Cell phone data trail betrays caller
Using cell phone location data, an international collection of secret agents hunted down a Kurdish political fugitive and sent him back to Turkey where he faced the death penalty.
Turkish special service agents captured Kurdistan Workers' Party (PKK) leader Abdullah Ocalan after his cell phone call locations were allegedly tracked by U.S., British, and Israeli intelligence agents.
Ocalan was captured in Kenya in 1999 after taking refuge in the Greek Embassy in Nairobi.
Ocalan had been in hiding since being expelled from Syria in the late 90's. His whereabouts had been a closely guarded secret until his capture. The US claims it did not take part in the apprehension and transfer of Ocalan. But critics believe persistent reports that the US intercepted his cell phone conversations at the embassy and passed on the information to Turkey.
Abdullah Ocalan has been a controversial figure since taking up the cause of an independent Kurdistan in the 1970s when he founded the PKK. With its ideology based on a mixture of nationalism and Marxism-Leninism, the PKK had been fighting a bloody war for an independent Kurdish state for 16 years. Ocalan called for a ceasefire after his capture. 30,000 people are estimated to have died during the campaign.
To some Kurds, Ocalan is a heroic freedom fighter. To others - and to the governments of Turkey and the US - he has been branded a ruthless terrorist.
The history of the Kurds in the 20th century is one of repression, violence, forced resettlement, and manipulation by powerful countries. Kurdish groups in Iraq and Turkey have been backed by Iran and Syria. Iraqi Kurds in particular have been financed, trained and armed by the US and Israel.
In one of his most infamous acts of violence, Saddam Hussein used mustard gas to kill 5000 Kurds at Halabja in Iraq in 1988.
With a population of between twenty and twenty five million, the Kurds are the largest stateless population in the world. Their historical lands cover parts of Iraq, Iran, Syria, and south east Turkey. The Kurdish people are not united by language or religion, though most are Sunni Muslim.

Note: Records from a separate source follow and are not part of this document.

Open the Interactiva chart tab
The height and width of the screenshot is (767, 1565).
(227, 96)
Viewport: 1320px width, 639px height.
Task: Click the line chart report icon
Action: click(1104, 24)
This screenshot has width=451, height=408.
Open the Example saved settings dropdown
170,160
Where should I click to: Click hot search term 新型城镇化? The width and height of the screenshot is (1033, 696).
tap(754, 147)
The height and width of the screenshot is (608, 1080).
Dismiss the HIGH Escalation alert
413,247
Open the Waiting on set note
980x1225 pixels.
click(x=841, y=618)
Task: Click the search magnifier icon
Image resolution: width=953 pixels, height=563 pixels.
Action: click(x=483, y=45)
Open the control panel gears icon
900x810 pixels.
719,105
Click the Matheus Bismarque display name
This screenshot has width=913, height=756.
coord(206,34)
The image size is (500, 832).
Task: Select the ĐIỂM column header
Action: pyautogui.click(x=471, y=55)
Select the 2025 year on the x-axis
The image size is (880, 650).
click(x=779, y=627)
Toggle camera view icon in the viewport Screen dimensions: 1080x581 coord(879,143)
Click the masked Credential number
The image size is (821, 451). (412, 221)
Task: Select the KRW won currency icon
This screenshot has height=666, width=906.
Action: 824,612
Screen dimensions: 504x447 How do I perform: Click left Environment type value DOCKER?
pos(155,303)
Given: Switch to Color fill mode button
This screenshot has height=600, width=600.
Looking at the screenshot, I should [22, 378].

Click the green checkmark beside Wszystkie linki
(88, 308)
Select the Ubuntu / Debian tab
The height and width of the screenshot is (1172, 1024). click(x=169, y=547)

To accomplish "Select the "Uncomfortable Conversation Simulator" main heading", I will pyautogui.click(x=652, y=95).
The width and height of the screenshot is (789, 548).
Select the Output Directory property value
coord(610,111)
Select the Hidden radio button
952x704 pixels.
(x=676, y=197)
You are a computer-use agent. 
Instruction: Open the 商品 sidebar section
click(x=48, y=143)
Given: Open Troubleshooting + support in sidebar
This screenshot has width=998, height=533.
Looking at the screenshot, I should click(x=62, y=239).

Three million Kurds now live in Istanbul.
After he was expelled from Syria, Ocalan moved frequently and was unable to find a country that would provide him with safe political asylum. The circumstances of his final days at the Greek Embassy in Nairobi are murky, subject to conflicting stories and persistent rumours about how he was located. Shortly after his capture, the New York Times published a report citing unnamed US sources which claimed that his cell phone activity was tracked by intelligence agents from the US, Britain and Israel.
They reportedly turned over the information to the Turkish government, which then sent a team of commandos to Nairobi to capture Ocalan with the help of Kenyan personnel. Ocalan was taken back to Turkey and imprisoned.
Ocalan was sentenced to death in 1999, but his execution was stayed in 2000 pending a decision by the European Court of Human Rights about whether he had received a fair trial in Turkey. Ocalan issued a written statement from his prison cell stating that he now believes the PKK's fight for an independent Kurdish state was a "historic mistake".
In October of 2002, Abdullah Ocalan's death sentence was lifted as part of Turkey's campaign to join the European Union. Turkey had promised to abolish the death penalty and pass reforms that meet the EU's standard of human rights. Ocalan's sentenced has been commuted to life in prison.